**** DATI DELL'ESERCIZIO ****
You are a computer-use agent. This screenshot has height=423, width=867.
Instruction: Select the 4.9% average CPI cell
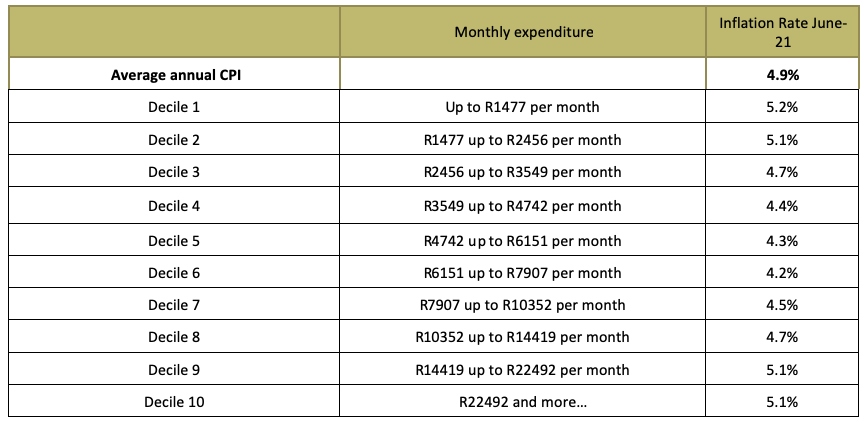(782, 75)
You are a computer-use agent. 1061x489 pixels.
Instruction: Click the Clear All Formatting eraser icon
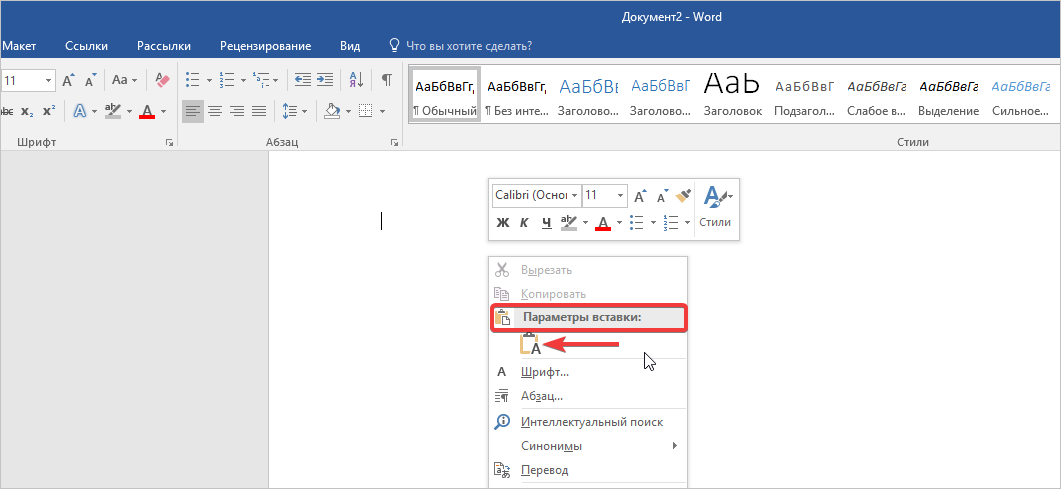click(x=163, y=80)
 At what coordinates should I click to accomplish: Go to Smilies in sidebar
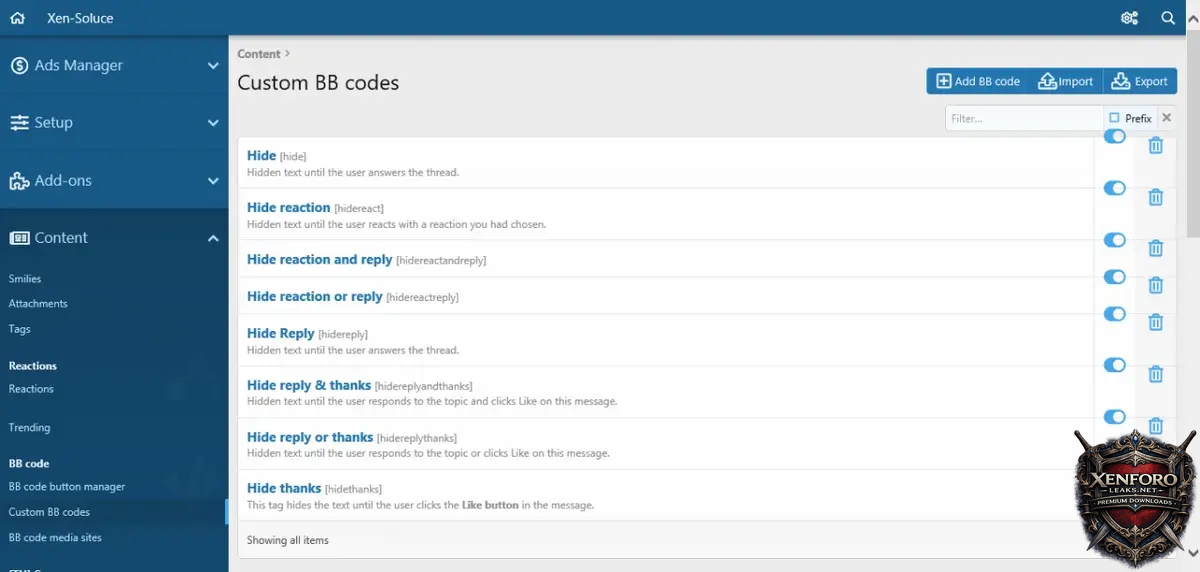[x=25, y=279]
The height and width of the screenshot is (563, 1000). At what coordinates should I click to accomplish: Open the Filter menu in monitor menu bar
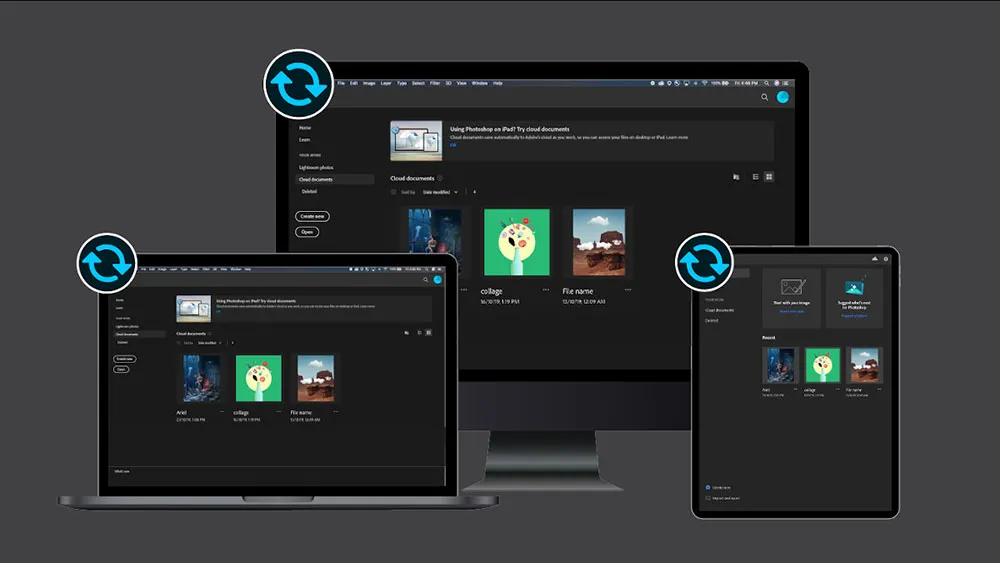click(x=435, y=83)
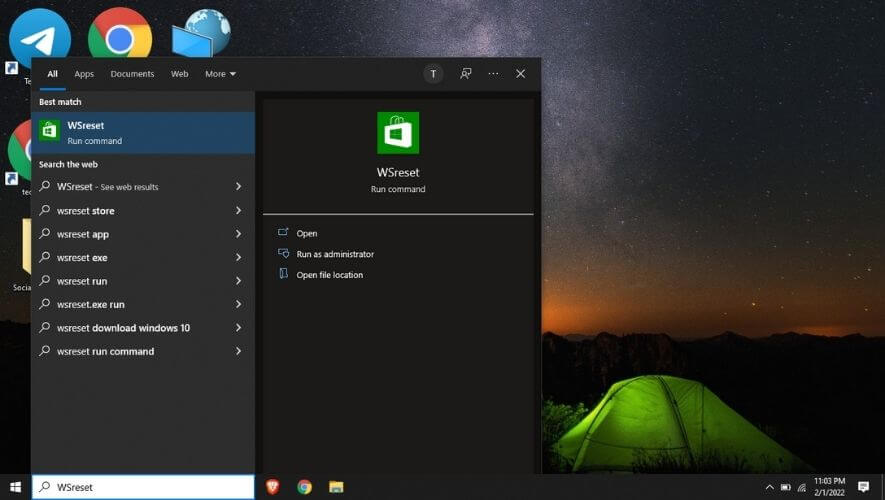Open the more options ellipsis menu

click(x=493, y=74)
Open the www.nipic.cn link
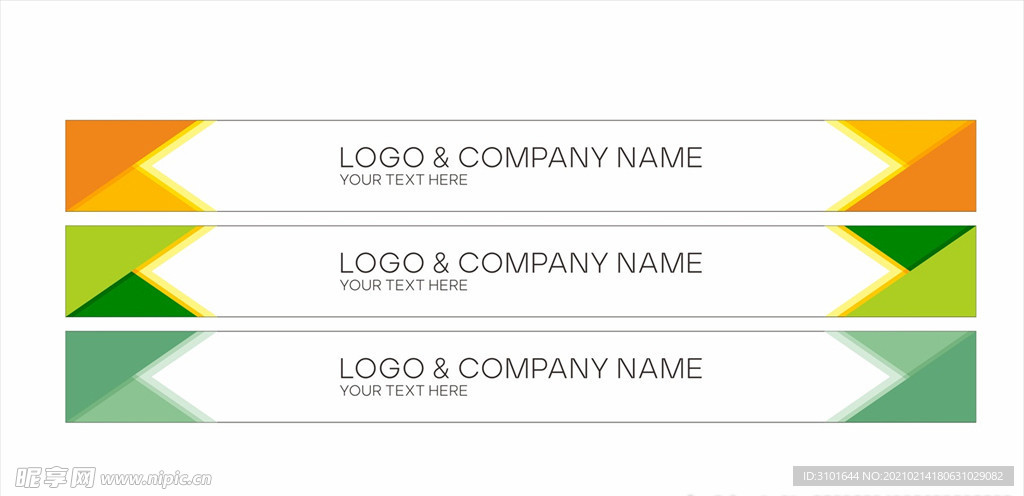This screenshot has height=496, width=1024. 156,480
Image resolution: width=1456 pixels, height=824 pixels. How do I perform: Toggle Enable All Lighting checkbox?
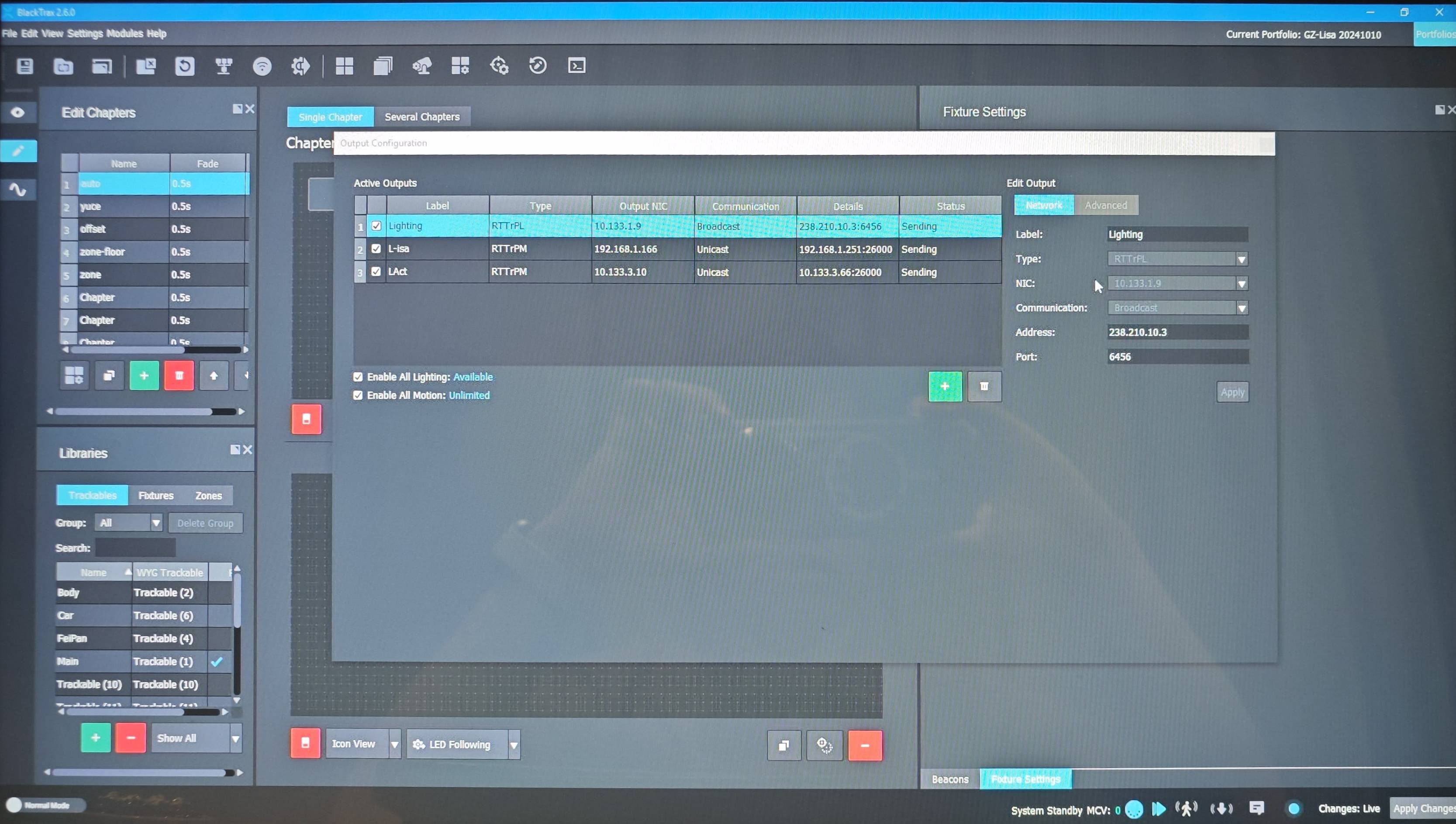click(358, 377)
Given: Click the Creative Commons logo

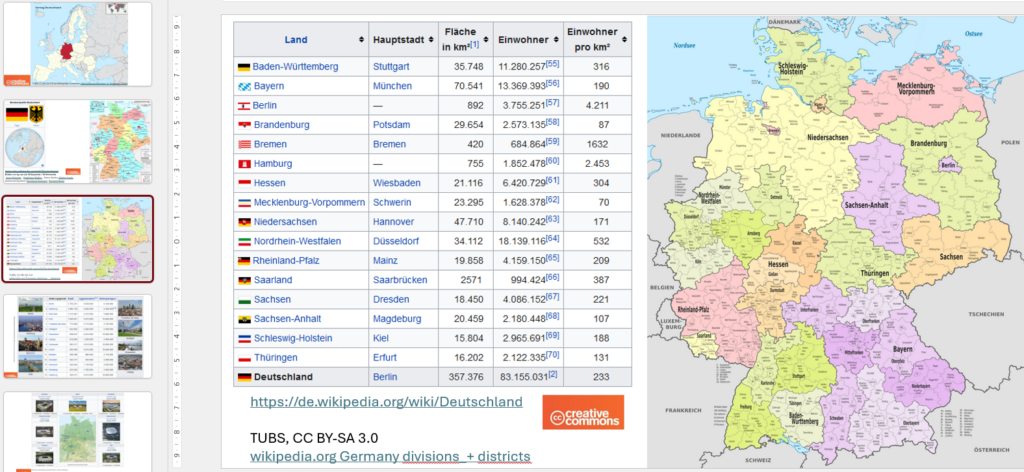Looking at the screenshot, I should pos(583,412).
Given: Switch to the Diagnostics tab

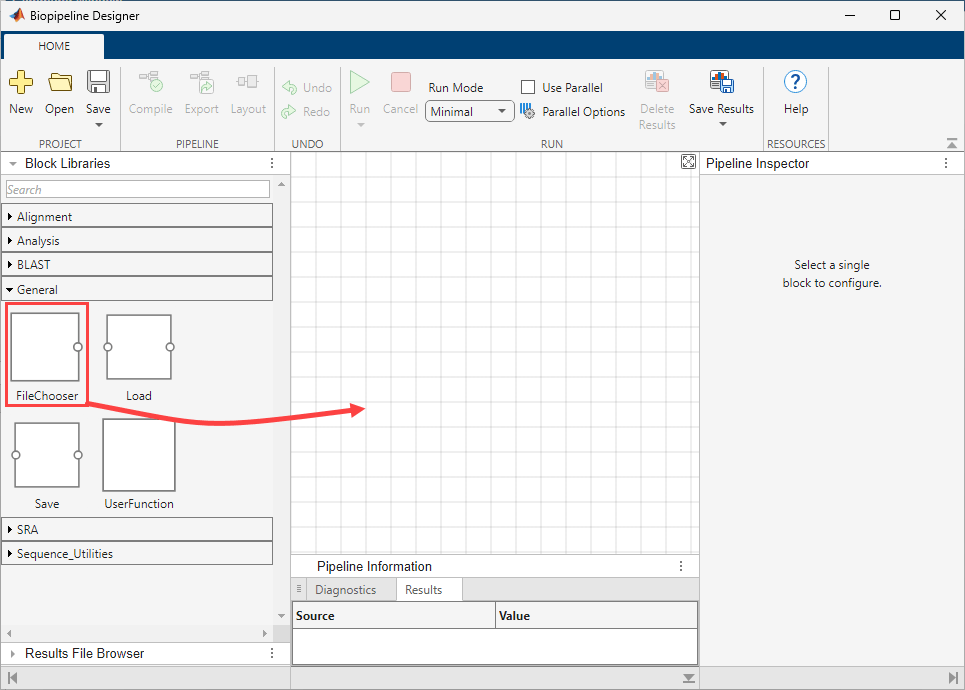Looking at the screenshot, I should point(345,590).
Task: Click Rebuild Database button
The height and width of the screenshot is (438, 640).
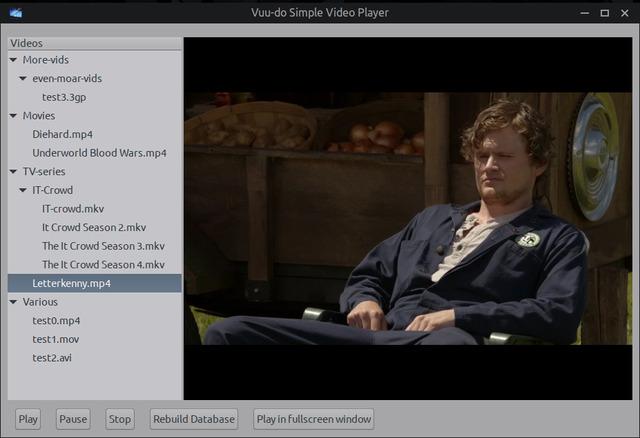Action: [x=194, y=419]
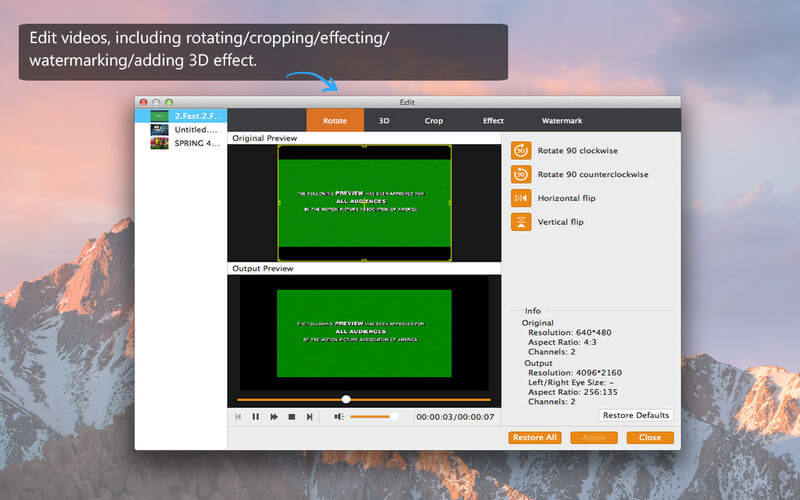Adjust the volume slider
Image resolution: width=800 pixels, height=500 pixels.
(x=373, y=417)
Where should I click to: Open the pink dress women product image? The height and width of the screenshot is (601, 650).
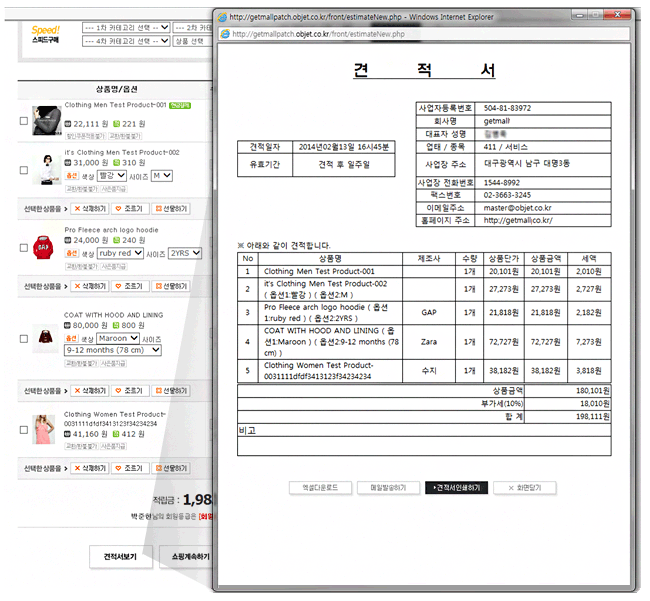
****
▶ CONSEGNA:
Estrai tutte le righe dei dati riportati sopra e trascrivile senza alcuna modifica, tralasciando le immagini.

▶ SOLUZIONE DELL'ESERCIZIO:
You are a computer-use agent. This screenshot has height=423, width=867.
Instruction: Select the 4.9% average CPI cell
(782, 75)
You are a computer-use agent. 1061x489 pixels.
Instruction: Click the Clear All Formatting eraser icon
click(x=163, y=80)
 At what coordinates should I click to accomplish: Go to Smilies in sidebar
[x=25, y=279]
The height and width of the screenshot is (563, 1000). At what coordinates should I click to accomplish: Open the Filter menu in monitor menu bar
click(x=435, y=83)
Open the more options ellipsis menu

click(x=493, y=74)
Open the www.nipic.cn link
This screenshot has height=496, width=1024. 156,480
Image resolution: width=1456 pixels, height=824 pixels. How do I perform: Toggle Enable All Lighting checkbox?
click(358, 377)
Given: Click the Creative Commons logo

Looking at the screenshot, I should pos(583,412).
Given: Switch to the Diagnostics tab

Looking at the screenshot, I should point(345,590).
Task: Click Rebuild Database button
The height and width of the screenshot is (438, 640).
Action: [x=194, y=419]
Adjust the volume slider
Image resolution: width=800 pixels, height=500 pixels.
(x=373, y=417)
Where should I click to: Open the pink dress women product image? The height and width of the screenshot is (601, 650).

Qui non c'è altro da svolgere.